■ Task directions
Copy the entries word for word. Keep the pictures out.

═══ Available data

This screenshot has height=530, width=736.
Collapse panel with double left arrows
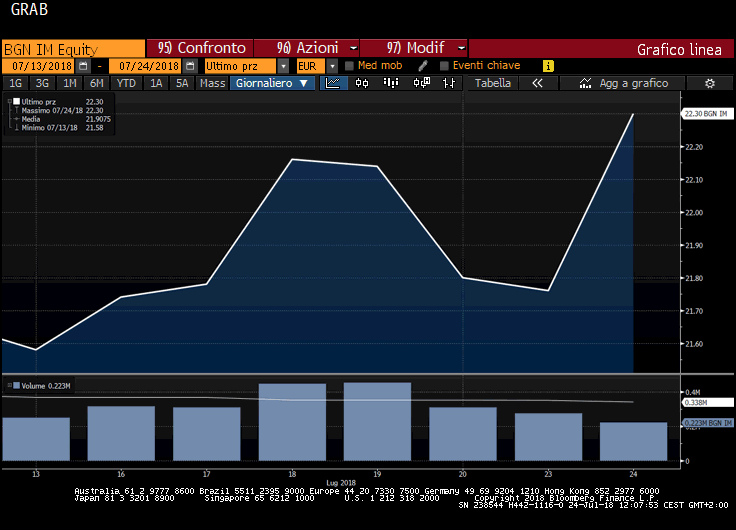point(537,83)
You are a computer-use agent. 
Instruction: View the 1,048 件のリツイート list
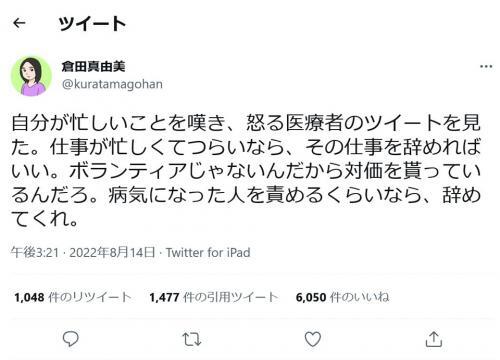tap(73, 297)
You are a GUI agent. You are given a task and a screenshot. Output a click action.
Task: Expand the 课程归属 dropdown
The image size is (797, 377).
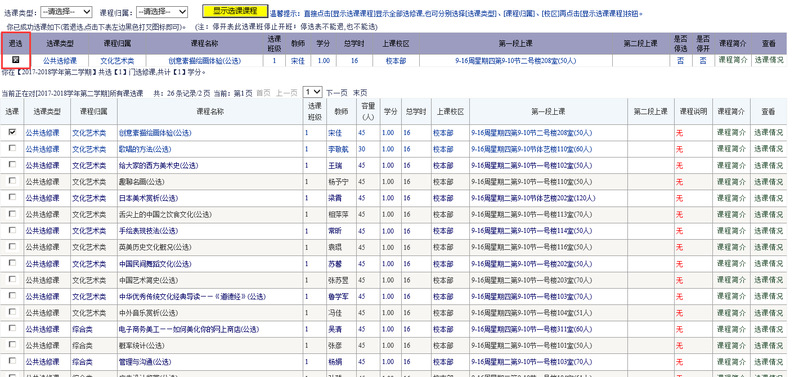point(162,12)
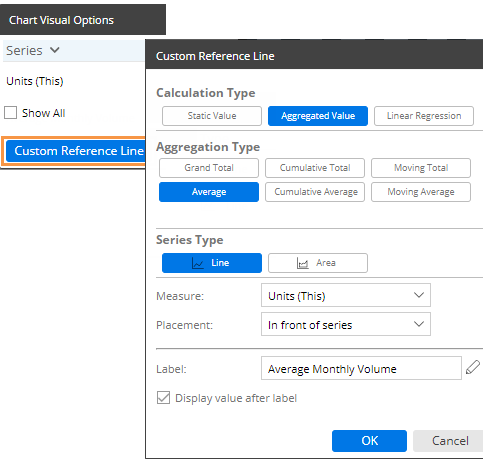Image resolution: width=483 pixels, height=466 pixels.
Task: Select Grand Total aggregation
Action: [209, 168]
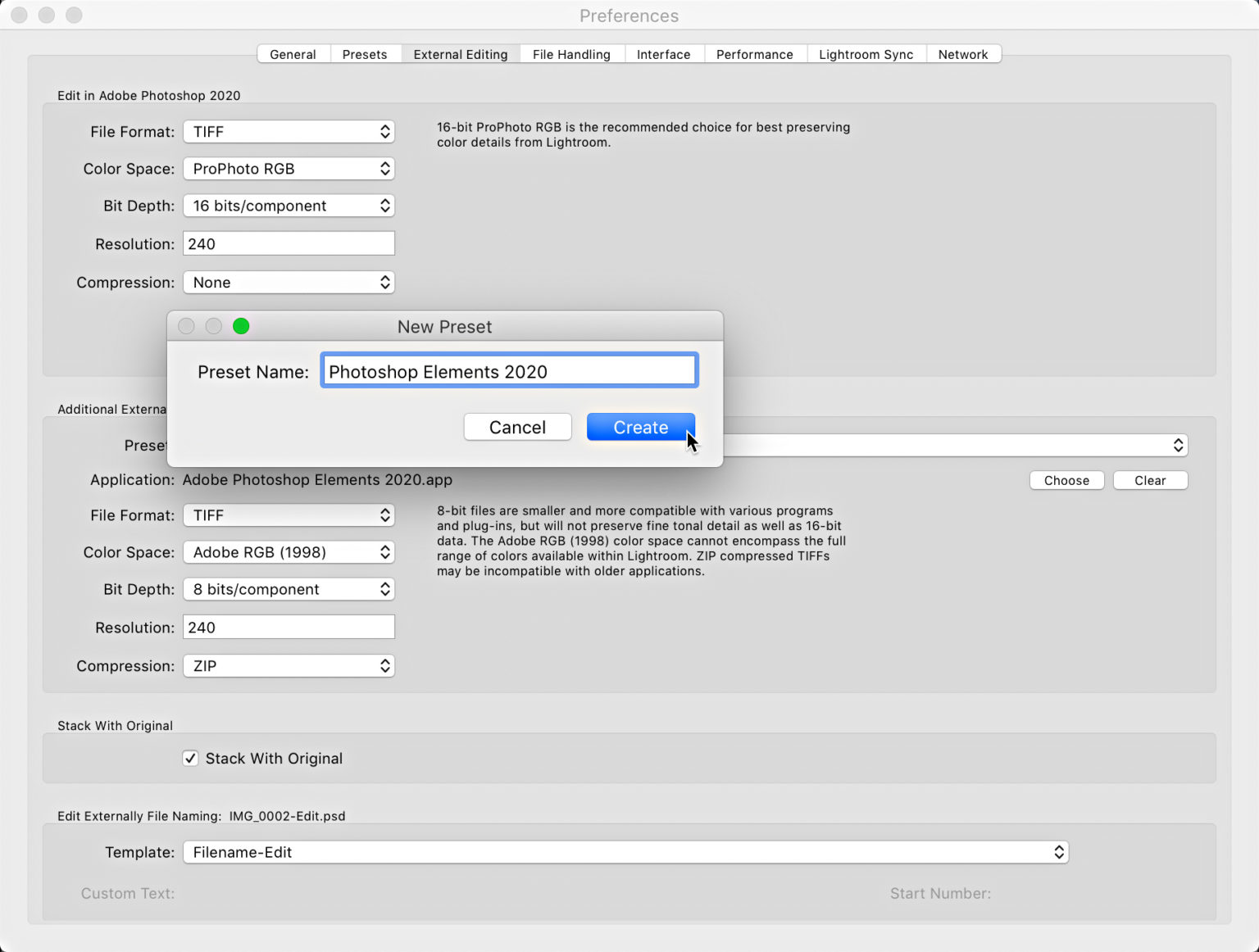Cancel the New Preset dialog
This screenshot has width=1259, height=952.
517,427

══════

■ Reply
This screenshot has height=530, width=736.
Collapse panel with double left arrows
point(537,83)
You are a computer-use agent. 
Instruction: View the 1,048 件のリツイート list
tap(73, 297)
You are a GUI agent. You are given a task and a screenshot. Output a click action.
Task: Expand the 课程归属 dropdown
The image size is (797, 377).
point(162,12)
Image resolution: width=483 pixels, height=466 pixels.
Task: Select Grand Total aggregation
Action: [209, 168]
Cancel the New Preset dialog
This screenshot has width=1259, height=952.
517,427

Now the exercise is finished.